Circular Food Systems in Practice
Circular food systems are already emerging in cities and communities around the world.
Examples include:
Urban food growing
Community gardens, allotments, and food forests shorten supply chains and reconnect people with food production.
Food redistribution
Surplus food is redirected to people rather than bins through food banks, community fridges, and local networks.
Community composting
Local composting hubs keep nutrients circulating within neighbourhoods rather than exporting waste elsewhere.
Generation Soil sits at the intersection of these approaches, combining composting, education, and local food growing to create joined-up systems.
Composting as a Circular Solution
Composting is one of the most accessible entry points into circular food systems.
When done well, composting:
Prevents methane emissions
Restores soil organic matter
Builds microbial diversity
Reduces reliance on chemical fertilisers
Our approach prioritises living compost, rich in microorganisms that actively support soil regeneration rather than inert material designed for landscaping.
This places composting firmly within the food waste hierarchy, where prevention comes first, redistribution second, and composting closes the loop.
The Role of Community in Circular Food
Circular food systems are not just technical solutions. They are social ones.
When composting is local, people see where their waste goes. When food is grown nearby, value is restored to soil. When knowledge is shared, behaviour changes.
Through workshops, compost hubs, and shared growing spaces, circular food systems strengthen relationships between people, place, and land.
This is why decentralised composting hubs matter. They reduce transport emissions, create local skills, and keep nutrients where they belong.

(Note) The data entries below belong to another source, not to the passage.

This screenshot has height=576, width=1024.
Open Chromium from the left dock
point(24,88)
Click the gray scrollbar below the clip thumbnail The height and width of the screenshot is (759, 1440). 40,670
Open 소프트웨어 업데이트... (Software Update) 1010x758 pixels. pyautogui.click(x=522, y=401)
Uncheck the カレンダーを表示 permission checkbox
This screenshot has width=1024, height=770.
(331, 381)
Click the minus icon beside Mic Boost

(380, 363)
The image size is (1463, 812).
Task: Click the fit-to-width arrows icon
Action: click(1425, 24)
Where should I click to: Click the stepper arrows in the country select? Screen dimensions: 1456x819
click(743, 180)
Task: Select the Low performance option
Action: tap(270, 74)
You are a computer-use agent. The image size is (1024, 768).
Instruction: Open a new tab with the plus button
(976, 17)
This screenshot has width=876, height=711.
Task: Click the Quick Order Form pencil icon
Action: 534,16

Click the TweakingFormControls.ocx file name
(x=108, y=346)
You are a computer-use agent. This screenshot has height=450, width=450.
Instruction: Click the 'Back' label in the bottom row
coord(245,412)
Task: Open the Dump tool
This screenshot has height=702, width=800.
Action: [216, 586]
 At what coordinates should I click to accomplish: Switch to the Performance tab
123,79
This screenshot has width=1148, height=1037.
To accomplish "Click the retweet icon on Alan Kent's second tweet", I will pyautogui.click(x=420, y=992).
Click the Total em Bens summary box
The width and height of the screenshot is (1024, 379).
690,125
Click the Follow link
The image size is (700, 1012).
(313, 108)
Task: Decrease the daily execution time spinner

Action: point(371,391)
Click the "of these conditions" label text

How You Can Take Part in Circular Food
Circular food systems depend on everyday actions.
You can contribute by:
Planning meals to prevent waste
Sharing surplus food
Composting unavoidable scraps
Supporting local food growers
Joining community composting initiatives
If you’re based in Bristol, the simplest way to get involved is through our food waste collection service.
A Regenerative Future Starts With Soil
Circular food systems challenge the idea that waste is inevitable. They invite us to redesign systems so that food nourishes people, soil, and communities in a continuous loop.
At Generation Soil, we believe the future of food is local, regenerative, and grounded in living soil.
By closing the loop on food waste, Bristol can become a model for how cities regenerate rather than extract.
The question is no longer whether circular food systems are possible.
It’s whether we choose to build them.